Гораздо менее раздалось аплодисментов, когда оркестр сыграл два восточных танца из «Демона» Антона Рубинштейна, но это, конечно, оттого, что тут, наоборот, было уже много в самом деле хорошей музыки; особенно талантлив второй танец, весь почти синкопами, с глубоко восточным характером, увлекательным ритмом, красотой и колоритностью (кроме средней части, которая довольно слаба и ординарна). Но в Париже разумеют, по восточной части, только ковры и шали, подносы и кувшины, и тут почти все — превеликие доки и знатоки, превеликие охотники. До понимания истинной талантливости и оригинальности в формах восточной музыки Европа или по крайней мере Париж еще не дошли. Это покуда специальность русской музыкальной школы и русской музыкальной публики.
Мне остается сказать про исполнение хоров из «Жизни за царя» и из «Русалки». Исполнение этих вещей было хорошее, интонации верные, вступления смелые и точные. А так как во всех этих хорах особенно тонких оттенков нет и не требуется, то худой резонанс этому не мог помешать и хоры вышли массивны, торжественны и оживленны. Даже запевало в интродукции «Жизнь за царя», хотя немного робкий, был недурен и исполнил свое соло исправно. Все это делает большую честь французскому хору, составленному из мужчин, женщин и мальчиков.

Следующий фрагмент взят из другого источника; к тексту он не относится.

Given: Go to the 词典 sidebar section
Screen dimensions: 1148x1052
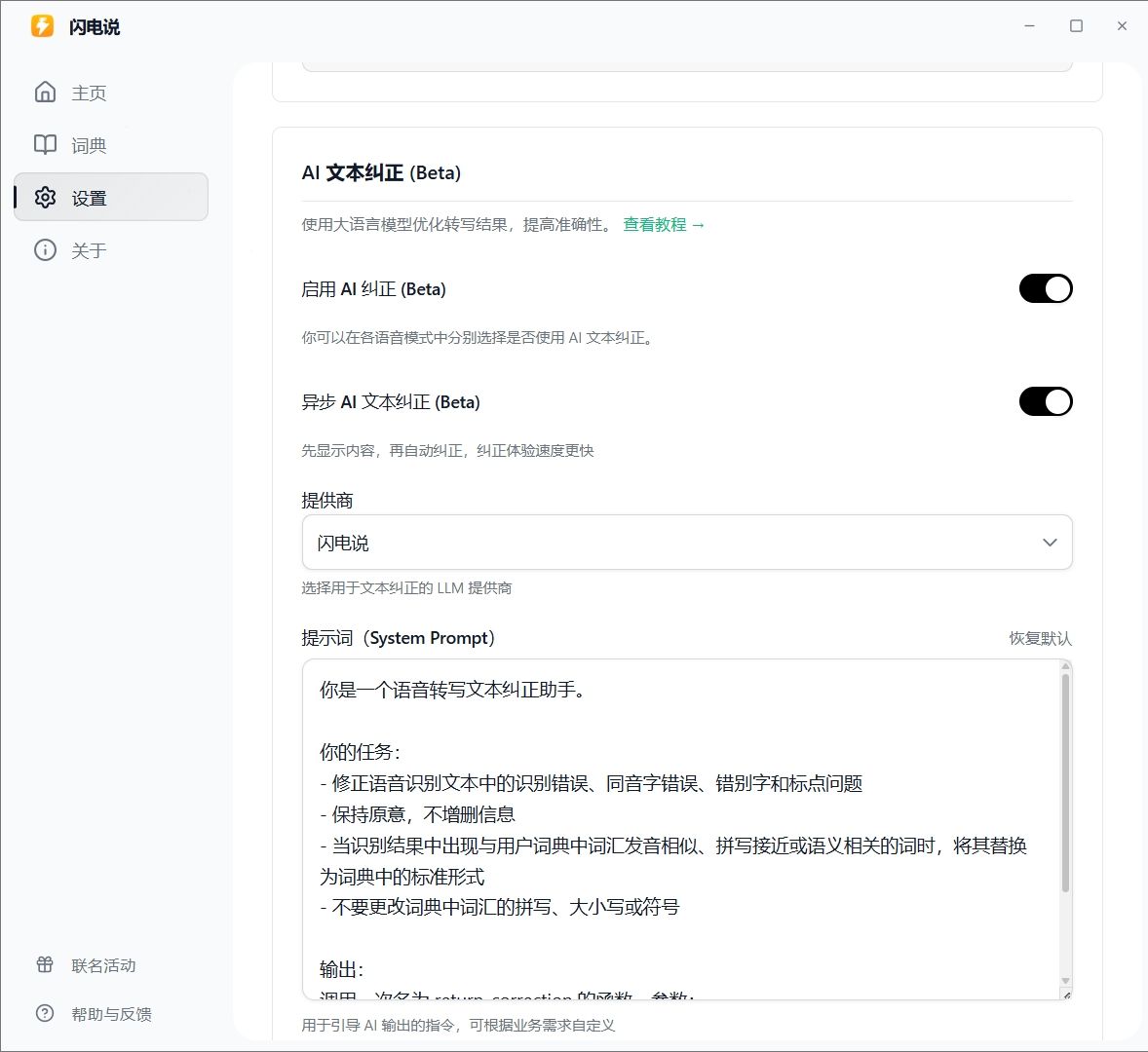Looking at the screenshot, I should (x=89, y=146).

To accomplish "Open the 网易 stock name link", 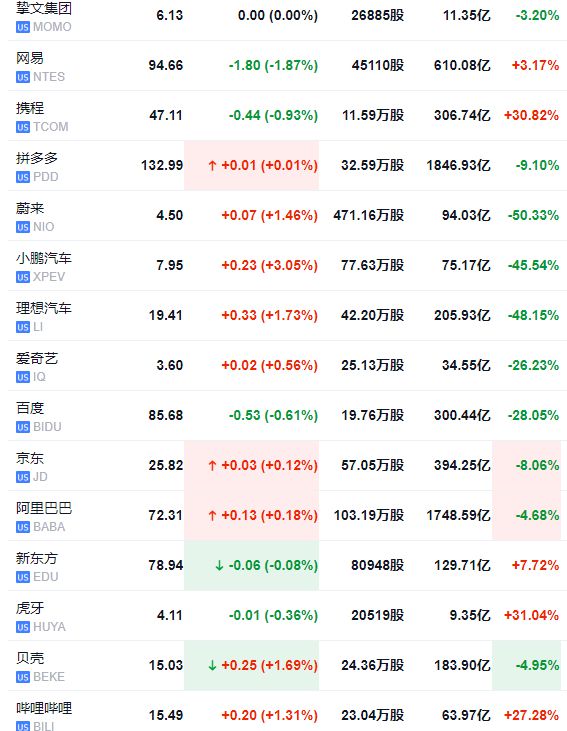I will coord(30,58).
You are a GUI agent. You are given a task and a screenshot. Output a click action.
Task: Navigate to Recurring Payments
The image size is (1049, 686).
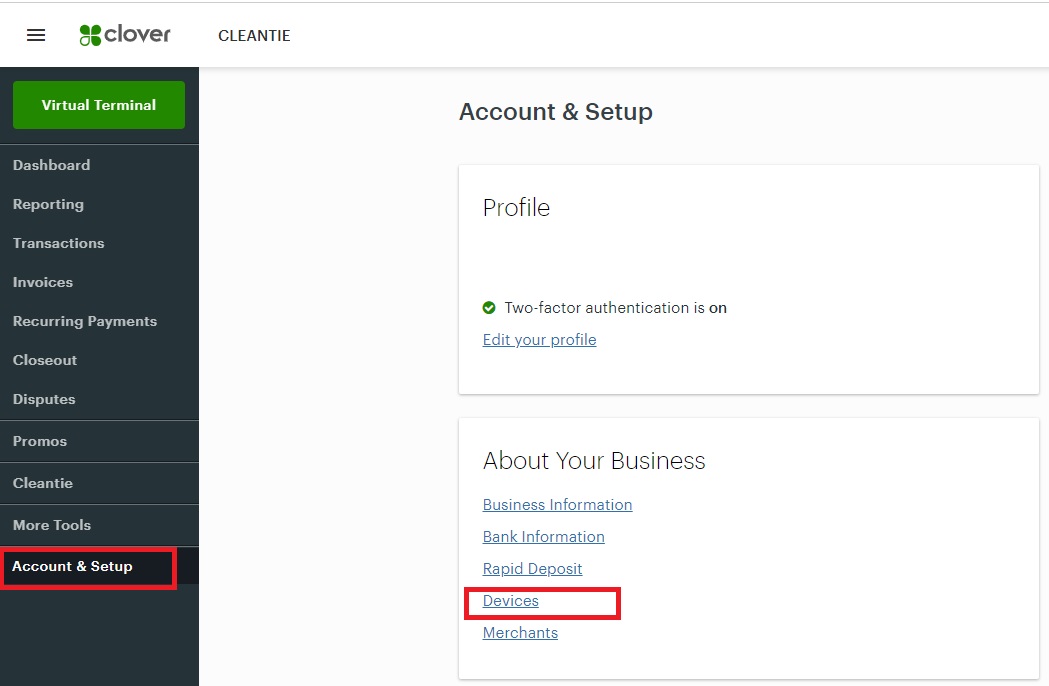click(85, 321)
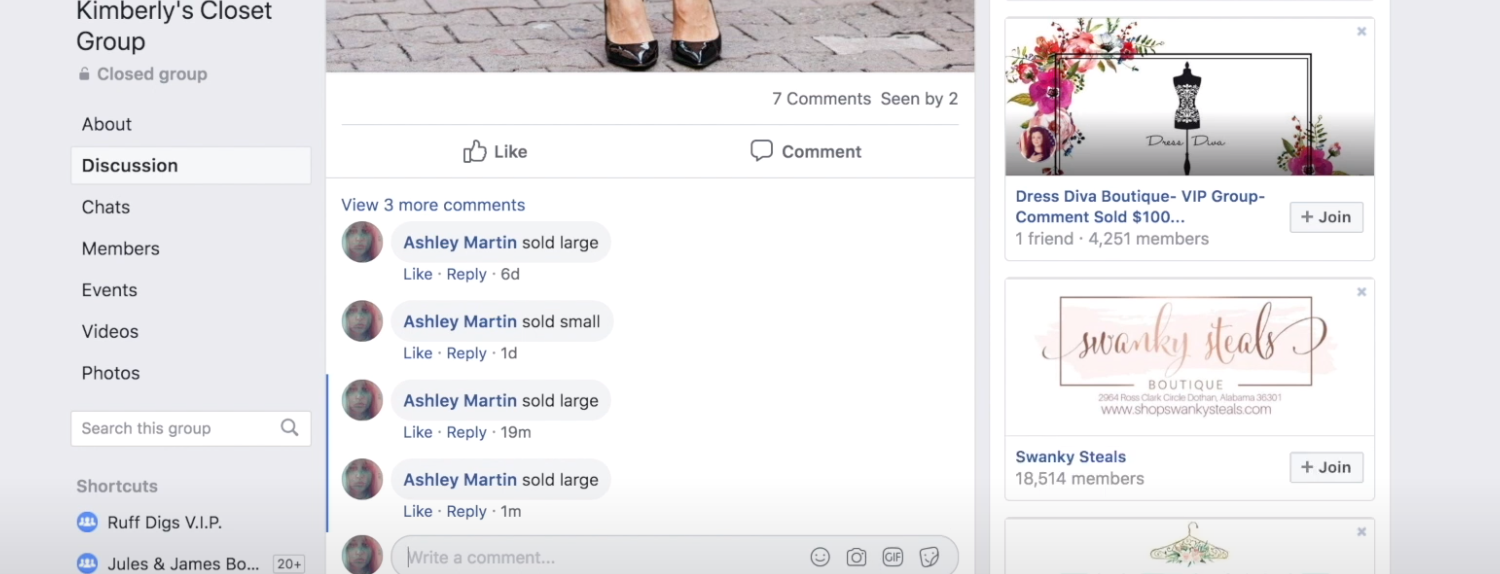The width and height of the screenshot is (1500, 574).
Task: Open the Ruff Digs V.I.P. shortcut
Action: tap(164, 522)
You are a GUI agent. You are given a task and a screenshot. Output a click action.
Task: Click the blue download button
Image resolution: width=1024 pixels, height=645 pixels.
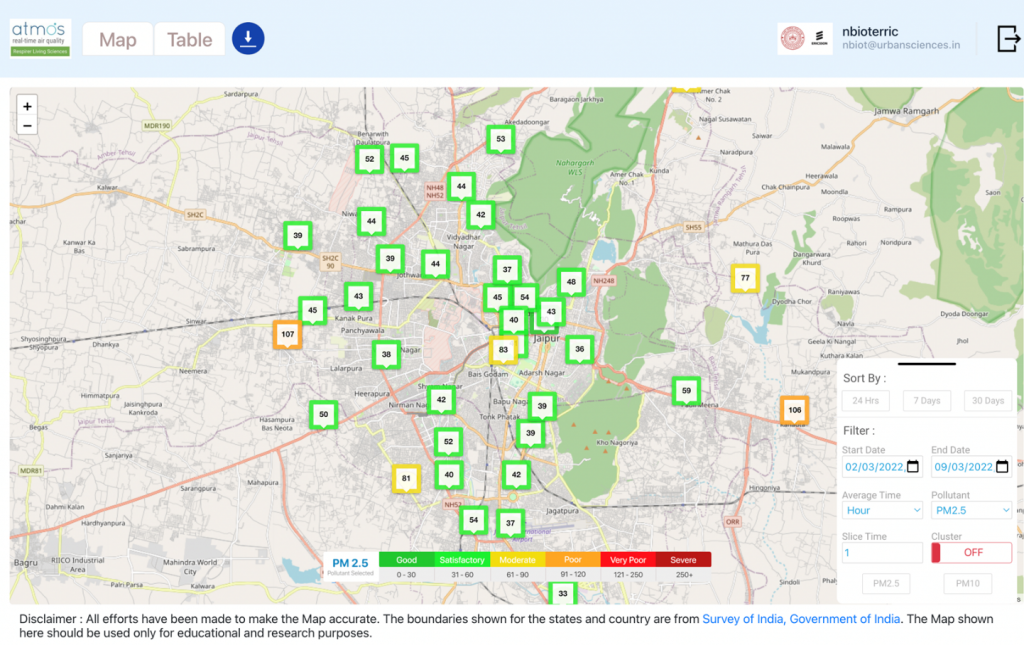point(248,39)
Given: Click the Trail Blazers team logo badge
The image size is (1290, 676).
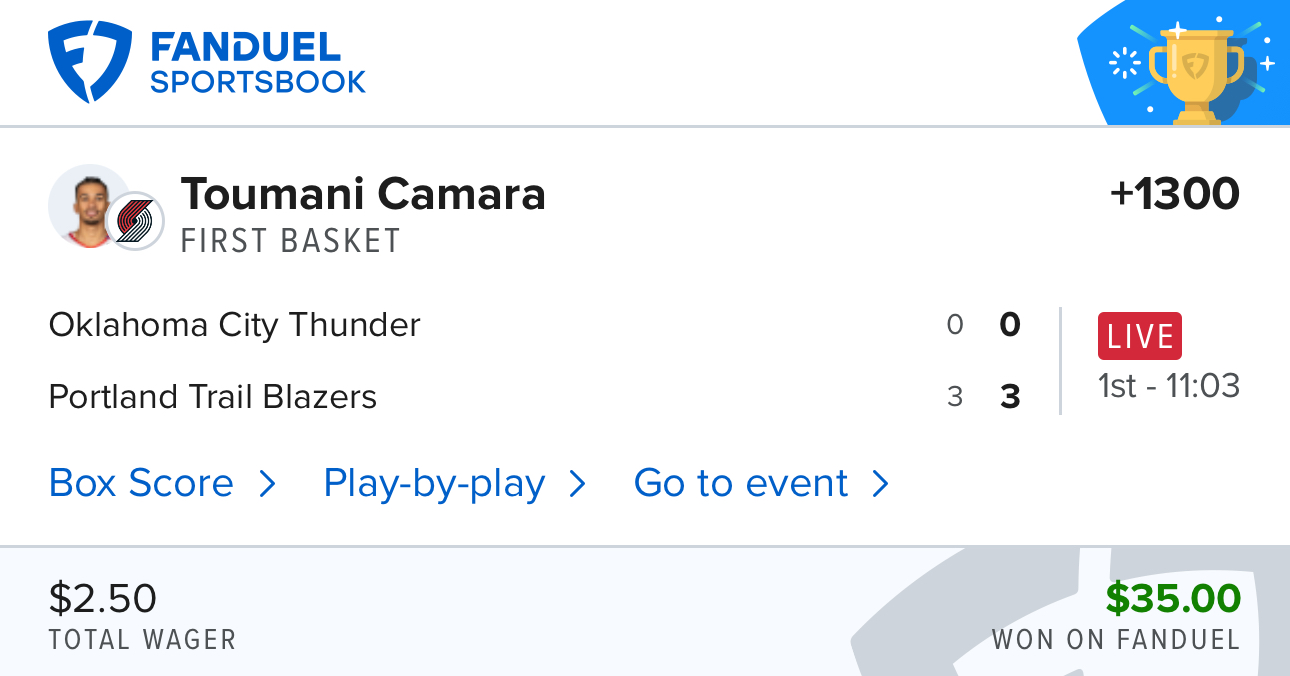Looking at the screenshot, I should [135, 221].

Но что прикажете сказать про «Иже херувимскую» Бортнянского (известный № 7), тоже исполненную в этом концерте? Еще гораздо раньше концерта я только удивлялся, кому это пришла несчастная мысль исполнять в русском концерте — херувимскую Бортнянского! Неужели тут есть что-нибудь русское, что-нибудь принадлежащее нашей школе? Ведь нет. Ведь это сладкогласное, очень маломузыкальное сочинение есть не что иное, как старинный итальянский романс или ария XVIII века, только положенный на четыре голоса и безмерно вытягиваемый со своими медовыми аккордами, на повышениях и понижениях звука, словно их вытягивают и двигают на какой-то очень большой, медленно выводимой гармонике из голосов — вот и все. И это до такой степени верно, эта старинность, незначительность и крайняя отсталость этой музыки, что как ни любит Париж все итальянское в музыке, но к этому устарелому итальянизму сочинителя екатерининских времен публика осталась довольно равнодушна. Она похлопала (и то очень умеренно) только курьезному повышению и понижению ноты хора: штука довольно курьезная. Но что если бы французская публика знала, какие курьезные маленькие нелепости происходили перед нею при исполнении этого хора, например, что слова «Тайно образующе» были исполнены фортиссимо, во все горло, во всю силу глотки, что бы она сказала? Я думаю, она немало подивилась бы, как эти «messieurs les russes» курьезно понимают иные вещи: «тайна» — и вдруг во все горло!!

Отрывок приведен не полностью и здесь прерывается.